Iron storage disease is a condition where excessive iron accumulates within the body and can cause damage to cellular structures. The liver, particularly, is often affected. There are various factors that could potentially cause this issue, such as too much iron in the diet or metabolic defects that alter absorption or secretion of iron from the body. In the end, liver damage from iron storage disease can cause numerous health problems and even ultimately death of an animal.
Certain species of birds are more susceptible to this disease than others, with lories and lorikeets being the more common species in the parrot world that are prone to it. However, it does occasionally occur in other parrots.

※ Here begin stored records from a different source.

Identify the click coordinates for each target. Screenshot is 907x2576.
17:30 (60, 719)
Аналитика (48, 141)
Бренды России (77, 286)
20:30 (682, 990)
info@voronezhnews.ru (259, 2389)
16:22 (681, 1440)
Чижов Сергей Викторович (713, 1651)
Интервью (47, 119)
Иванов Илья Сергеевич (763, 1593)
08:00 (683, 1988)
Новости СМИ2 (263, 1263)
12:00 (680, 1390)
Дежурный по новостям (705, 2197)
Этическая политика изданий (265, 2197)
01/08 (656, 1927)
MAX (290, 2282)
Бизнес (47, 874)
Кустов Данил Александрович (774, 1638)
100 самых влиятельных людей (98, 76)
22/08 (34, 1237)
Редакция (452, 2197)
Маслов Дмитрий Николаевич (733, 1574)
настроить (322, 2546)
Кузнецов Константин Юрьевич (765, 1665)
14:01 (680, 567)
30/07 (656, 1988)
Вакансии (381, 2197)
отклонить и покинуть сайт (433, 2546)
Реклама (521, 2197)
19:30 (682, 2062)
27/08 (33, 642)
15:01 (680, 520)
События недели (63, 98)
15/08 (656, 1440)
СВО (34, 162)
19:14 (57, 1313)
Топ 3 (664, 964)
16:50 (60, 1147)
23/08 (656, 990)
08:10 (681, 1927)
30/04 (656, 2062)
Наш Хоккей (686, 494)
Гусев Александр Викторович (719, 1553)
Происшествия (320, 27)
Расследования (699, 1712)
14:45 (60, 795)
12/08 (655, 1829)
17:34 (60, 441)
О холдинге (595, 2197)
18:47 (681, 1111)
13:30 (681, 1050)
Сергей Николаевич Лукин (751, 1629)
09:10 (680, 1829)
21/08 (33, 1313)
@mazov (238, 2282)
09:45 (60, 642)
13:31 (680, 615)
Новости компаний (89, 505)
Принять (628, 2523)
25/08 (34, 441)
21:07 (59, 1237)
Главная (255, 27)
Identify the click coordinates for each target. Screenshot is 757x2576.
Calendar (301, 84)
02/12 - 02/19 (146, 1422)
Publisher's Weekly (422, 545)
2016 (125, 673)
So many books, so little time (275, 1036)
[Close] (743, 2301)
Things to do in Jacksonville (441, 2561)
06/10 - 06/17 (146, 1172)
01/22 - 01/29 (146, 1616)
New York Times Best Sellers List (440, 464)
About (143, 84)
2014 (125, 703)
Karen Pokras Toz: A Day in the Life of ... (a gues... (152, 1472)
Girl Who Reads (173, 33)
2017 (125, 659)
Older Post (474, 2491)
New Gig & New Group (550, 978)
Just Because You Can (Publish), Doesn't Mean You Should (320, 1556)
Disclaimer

Recently, I had a Congo African Grey parrot that I diagnosed with iron storage disease. Blood work had shown he had a liver problem, but he wasn’t responding to the typical treatments we use for the more common liver disorders normally seen in parrots. Therefore, we decided we needed to look further and get a biopsy done to know what was going on. We were all a little surprised when the diagnosis came back as iron storage disease. The tissue samples don’t lie, however, and that was what we got. At that point, we knew we had to change our treatment plan in order to help this sweet guy out.
Since iron storage disease involves an abnormal accumulation of iron within the body, one way to deal with it is to reduce iron in the diet and get the patient treatments that will bind iron in the intestines before it can be absorbed into the body. We went through a very detailed dietary analysis with the patient’s mom and then formulated a strict dietary plan. We came up with a diet that was low in iron, low in vitamin C and high in calcium. Vitamin C needs to be low in patients with this disorder because that nutrient will enhance the absorption of iron from the intestines. Calcium can be higher because it blocks the absorption of iron. Lastly, we added in black tea for this patient to drink. This type of tea has substances in it known as tannins that will bind iron and prevent its absorption in the gut.
After a few months on the new diet and tea, we rechecked our African Grey patient to see how he was doing. When we rechecked his liver values, we were all pleasantly surprised to find a drastic improvement! Our diet and tea seemed to be doing the job and helping this guy with his iron storage disease. We will be watching him closely and monitoring his values to make sure there are no changes that require us to start more intensive therapy. For now, diet and tea supplementation is doing the trick and keeping this guy healthy.
It just goes to show you how important diet is in keeping our parrots healthy so that they can live long, happy lives!